50 years since Franco’s death: nothing to celebrate | Spain

With Franco’s death, the anger did not end. Forty years is an eternity: on November 20, 1975, many Spaniards had only known Francoism and almost considered that that dark regime of scoundrels, louts and meapilas was, more than a dictatorship, the natural state of things. This explains why the most widespread feeling in Spain on the day of Franco’s death was neither joy nor sadness; The most widespread feeling was uncertainty, perplexity and restlessness. No one captured it better than Julio Cerón, that unique diplomat who founded the FLP (Popular Liberation Front) in the late 1950s and paid for his anti-Franco audacity with about three years in prison. “When Franco died, there was great confusion,” he said. “There wasn’t any custom.”

There are those who think that democracy in Spain was inevitable after Franco’s death; Surprisingly, some protagonists of that period also thought so. It is a teleological mirage. Democracy is not a gift but an achievement, therefore it is never inevitable, much less in that sudden Spain without Franco; Indeed, some prominent political scientists, such as Giovanni Sartori, thought at that time that we Spaniards were not prepared for democracy. Our Government’s celebratory motto – “Spain in freedom. 50 years” – contains a flagrant falsehood. Franco’s death did not represent the end of Francoism; nor the principle of democracy. Francoism was robust at Franco’s death, although not robust enough to prevail over anti-Francoism; Anti-Francoism was strong after Franco’s death, although not strong enough to prevail over Francoism. Democracy emerged in Spain from this bond of impotence.

But it didn’t arrive right away. What Franco’s death brought was not freedom: it was the beginning of a series of political and social movements that would later be known as the Transition, and which ultimately brought about the transition from a dictatorship to a democracy. That historical period has become politically controversial, not because our politicians have any real interest in history, but because even the dumbest politician knows that to control the present and the future, he must first control the past. This elementary Orwellian wisdom is responsible for the fact that, since the party system generated by the Transition disintegrated or seemed to disintegrate in the middle of the last decade, it entered the political battlefield: the new parties needed to impose a version of the past useful to their interests, manipulating or falsifying it at will to delegitimize their opponents, who they rightly held responsible for this. The result was the emergence in the public debate of a double and contradictory history of the Transition, which until then had remained buried, in germ.

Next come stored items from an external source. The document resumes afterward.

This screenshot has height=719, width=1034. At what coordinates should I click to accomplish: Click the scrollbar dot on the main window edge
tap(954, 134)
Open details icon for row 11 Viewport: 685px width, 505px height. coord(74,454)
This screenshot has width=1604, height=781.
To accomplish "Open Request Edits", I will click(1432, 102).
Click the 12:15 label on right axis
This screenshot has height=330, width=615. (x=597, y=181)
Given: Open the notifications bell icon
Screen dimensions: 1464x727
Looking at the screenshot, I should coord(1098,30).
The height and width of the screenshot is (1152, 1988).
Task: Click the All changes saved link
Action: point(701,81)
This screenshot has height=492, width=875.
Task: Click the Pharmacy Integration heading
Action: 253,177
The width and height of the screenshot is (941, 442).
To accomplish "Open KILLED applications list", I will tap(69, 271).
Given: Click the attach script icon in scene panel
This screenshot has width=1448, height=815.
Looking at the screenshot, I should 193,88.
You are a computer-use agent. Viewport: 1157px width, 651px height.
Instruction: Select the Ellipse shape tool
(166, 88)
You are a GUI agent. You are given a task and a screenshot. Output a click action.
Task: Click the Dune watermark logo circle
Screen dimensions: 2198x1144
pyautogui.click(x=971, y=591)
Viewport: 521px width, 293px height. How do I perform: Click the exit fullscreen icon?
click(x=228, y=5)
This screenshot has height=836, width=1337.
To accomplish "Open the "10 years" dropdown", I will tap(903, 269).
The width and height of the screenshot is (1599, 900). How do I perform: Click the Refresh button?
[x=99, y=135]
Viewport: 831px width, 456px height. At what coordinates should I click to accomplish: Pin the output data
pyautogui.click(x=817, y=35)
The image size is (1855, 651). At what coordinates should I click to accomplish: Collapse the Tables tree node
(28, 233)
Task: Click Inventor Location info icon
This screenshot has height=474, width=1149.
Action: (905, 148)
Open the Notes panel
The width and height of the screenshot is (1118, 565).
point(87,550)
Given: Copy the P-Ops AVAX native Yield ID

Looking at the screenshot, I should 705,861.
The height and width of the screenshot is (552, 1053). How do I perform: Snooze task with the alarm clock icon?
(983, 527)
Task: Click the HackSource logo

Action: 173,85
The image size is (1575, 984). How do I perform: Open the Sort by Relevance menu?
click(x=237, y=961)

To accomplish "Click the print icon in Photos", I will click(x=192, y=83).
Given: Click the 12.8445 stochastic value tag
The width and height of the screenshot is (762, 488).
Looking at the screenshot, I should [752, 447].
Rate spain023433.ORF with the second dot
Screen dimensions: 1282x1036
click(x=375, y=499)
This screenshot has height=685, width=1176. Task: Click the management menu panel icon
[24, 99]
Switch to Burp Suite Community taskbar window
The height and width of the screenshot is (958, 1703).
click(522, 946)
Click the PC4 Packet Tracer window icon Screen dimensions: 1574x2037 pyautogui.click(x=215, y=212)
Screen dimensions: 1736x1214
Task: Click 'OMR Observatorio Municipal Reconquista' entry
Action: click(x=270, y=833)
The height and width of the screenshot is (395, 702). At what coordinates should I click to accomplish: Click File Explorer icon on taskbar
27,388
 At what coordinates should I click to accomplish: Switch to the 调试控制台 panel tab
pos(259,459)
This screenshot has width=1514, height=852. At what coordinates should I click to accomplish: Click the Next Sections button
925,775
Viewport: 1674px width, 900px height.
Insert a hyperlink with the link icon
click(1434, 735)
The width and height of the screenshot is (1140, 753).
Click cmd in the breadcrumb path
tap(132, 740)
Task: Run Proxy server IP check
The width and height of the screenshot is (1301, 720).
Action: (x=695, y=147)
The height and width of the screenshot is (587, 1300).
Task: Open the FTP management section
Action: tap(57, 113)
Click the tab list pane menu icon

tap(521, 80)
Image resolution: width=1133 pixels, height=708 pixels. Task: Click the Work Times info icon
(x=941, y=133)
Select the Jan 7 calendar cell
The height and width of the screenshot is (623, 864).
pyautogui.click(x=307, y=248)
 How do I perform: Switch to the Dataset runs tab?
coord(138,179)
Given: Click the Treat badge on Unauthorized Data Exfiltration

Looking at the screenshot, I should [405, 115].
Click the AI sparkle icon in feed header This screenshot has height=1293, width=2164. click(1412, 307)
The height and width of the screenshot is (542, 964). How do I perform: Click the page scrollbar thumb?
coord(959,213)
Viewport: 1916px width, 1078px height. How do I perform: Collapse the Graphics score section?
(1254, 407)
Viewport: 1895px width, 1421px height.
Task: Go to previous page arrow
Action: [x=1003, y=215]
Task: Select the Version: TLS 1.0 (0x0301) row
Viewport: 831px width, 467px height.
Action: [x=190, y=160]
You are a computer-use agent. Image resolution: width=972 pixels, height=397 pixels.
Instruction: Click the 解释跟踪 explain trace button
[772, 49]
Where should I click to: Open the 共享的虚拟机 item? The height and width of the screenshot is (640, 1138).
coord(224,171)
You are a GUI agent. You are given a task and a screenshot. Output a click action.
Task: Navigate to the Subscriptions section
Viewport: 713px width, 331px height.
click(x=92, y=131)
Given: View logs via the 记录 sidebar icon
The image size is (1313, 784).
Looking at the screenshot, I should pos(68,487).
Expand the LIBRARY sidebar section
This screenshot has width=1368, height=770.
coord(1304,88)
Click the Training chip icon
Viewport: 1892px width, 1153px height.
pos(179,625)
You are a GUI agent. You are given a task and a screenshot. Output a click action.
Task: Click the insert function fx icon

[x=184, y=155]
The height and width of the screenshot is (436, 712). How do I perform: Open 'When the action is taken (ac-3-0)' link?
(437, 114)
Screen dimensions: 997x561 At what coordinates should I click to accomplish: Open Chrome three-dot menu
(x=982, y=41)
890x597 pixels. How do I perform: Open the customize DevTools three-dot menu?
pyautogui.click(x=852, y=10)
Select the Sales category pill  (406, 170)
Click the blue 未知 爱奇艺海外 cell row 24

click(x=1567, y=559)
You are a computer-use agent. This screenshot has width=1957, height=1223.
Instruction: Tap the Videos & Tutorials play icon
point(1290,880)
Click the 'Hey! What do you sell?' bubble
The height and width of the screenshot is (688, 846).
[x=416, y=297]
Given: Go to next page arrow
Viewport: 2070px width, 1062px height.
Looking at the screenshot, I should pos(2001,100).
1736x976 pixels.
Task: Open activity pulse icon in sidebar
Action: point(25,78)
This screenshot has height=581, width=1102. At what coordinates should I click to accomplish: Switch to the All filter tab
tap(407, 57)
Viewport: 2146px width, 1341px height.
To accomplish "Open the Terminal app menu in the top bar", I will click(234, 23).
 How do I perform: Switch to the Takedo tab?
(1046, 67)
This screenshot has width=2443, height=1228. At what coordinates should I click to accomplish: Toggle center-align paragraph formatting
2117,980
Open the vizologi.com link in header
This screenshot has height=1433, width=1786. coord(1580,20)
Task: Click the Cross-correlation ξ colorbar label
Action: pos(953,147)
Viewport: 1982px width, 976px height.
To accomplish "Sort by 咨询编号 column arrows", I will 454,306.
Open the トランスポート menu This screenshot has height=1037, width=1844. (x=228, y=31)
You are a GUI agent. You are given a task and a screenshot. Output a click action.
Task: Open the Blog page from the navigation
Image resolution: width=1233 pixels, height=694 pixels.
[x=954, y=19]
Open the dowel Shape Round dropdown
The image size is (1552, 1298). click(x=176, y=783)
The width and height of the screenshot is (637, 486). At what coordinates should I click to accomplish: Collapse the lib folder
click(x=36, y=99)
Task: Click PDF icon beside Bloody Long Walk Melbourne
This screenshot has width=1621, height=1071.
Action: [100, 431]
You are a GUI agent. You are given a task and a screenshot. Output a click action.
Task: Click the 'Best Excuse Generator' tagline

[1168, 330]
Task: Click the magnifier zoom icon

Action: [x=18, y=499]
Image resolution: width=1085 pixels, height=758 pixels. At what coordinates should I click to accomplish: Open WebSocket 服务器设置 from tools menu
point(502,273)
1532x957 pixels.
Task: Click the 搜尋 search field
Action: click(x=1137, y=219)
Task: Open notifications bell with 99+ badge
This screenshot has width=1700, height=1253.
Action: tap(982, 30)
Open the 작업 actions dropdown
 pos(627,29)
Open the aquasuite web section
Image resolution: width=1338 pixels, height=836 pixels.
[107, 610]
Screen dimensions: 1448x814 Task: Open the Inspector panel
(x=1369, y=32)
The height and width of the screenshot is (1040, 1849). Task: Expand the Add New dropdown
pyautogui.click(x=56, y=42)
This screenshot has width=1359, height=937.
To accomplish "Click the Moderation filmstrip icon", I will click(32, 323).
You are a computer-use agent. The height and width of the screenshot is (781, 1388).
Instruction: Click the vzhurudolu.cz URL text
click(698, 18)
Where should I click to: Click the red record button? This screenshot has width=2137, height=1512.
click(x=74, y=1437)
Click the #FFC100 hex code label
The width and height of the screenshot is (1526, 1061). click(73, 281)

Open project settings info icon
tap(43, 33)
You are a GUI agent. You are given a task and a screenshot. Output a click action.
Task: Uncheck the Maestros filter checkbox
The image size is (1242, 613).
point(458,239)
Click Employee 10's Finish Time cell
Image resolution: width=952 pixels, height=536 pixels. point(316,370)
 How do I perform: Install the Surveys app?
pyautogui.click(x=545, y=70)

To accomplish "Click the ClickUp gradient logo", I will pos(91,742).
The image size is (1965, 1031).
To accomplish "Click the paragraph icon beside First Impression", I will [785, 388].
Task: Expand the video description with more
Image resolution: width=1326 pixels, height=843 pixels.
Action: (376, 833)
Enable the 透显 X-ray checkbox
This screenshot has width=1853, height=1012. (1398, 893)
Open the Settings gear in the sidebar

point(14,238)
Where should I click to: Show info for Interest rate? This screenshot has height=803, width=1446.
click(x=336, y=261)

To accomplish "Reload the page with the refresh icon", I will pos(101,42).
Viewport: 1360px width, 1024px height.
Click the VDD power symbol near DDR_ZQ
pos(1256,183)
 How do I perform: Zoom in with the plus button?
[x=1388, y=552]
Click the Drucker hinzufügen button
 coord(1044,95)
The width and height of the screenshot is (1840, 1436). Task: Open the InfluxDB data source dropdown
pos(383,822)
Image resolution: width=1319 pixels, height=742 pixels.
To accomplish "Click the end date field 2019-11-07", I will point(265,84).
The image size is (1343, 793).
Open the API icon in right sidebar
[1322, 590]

Result of that result: Right now there is a pink version and a black version of the Transition. The pink version, supported by the right and many protagonists of the era eager to claim their own execution, postulates that the Transition was a period of perfect harmony between exemplary elites, whose unyielding common sense and historical sense favored a peaceful transition from dictatorship to democracy; Supported by the far left and secessionists, the black version claims that the transition was an ignominious rinse thanks to which the regime par excellence – Francoism – was transmuted into the regime of ’78, which in essence is not an authentic democracy but a false democracy: Francoism by other means. I don’t know if it is necessary to add that both versions are false. The truth is that, as all the indices of democratic quality in the world demonstrate, the Transition has given rise to a true democracy, worse than some and better than many, imperfect like all; It also illuminated – it’s not an opinion: it’s a fact – the best fifty years of modern Spain. It is no less true, however, that that was a very complex period, saturated with ethical chiaroscuro, political balances, social tensions and violence from the right and the left, and that, if from mid-1976 to the end of 1978 political agreement, historical responsibility and the will to escape from dictatorship and build a democracy dominated the ruling class, from the beginning of 1979, once the Constitution was approved, political life experienced an unprecedented discord. barracks, extreme polarization and, at times, suicidal irresponsibility, which ended up leading to a coup two years later.

That was the key moment. Legally, democracy began on December 27, 1978, when the Constitution was promulgated after having been approved in a referendum three weeks earlier; symbolically – that is, in reality – it began at half past six in the afternoon of February 23, 1981, in the hall of the Congress of Deputies, when the three most decisive politicians for the establishment of democracy, who had not believed in it for most of their lives – Adolfo Suárez, General Gutiérrez Mellado, Santiago Carrillo – decided to risk their lives for democracy. Did the Franco regime also die then? You don’t have to act interesting: yes, for obvious reasons; We must not be naive: no, because the past never passes: it is a dimension of the present without which the present is mutilated. The best thing you can do with the past, starting with the darkest one, is to try to understand it: it is the only known way to dominate it and prevent it from dominating us, forcing us to repeat the same mistakes over and over again. In other words: it is impossible to do anything useful with the future without always having the past in mind.

As for me, the insurmountable disgust that death produces in me prevents me from rejoicing even over the death of a sinister and bloodthirsty individual like Francisco Franco.

The truth is: I don’t know what the hell we’re celebrating.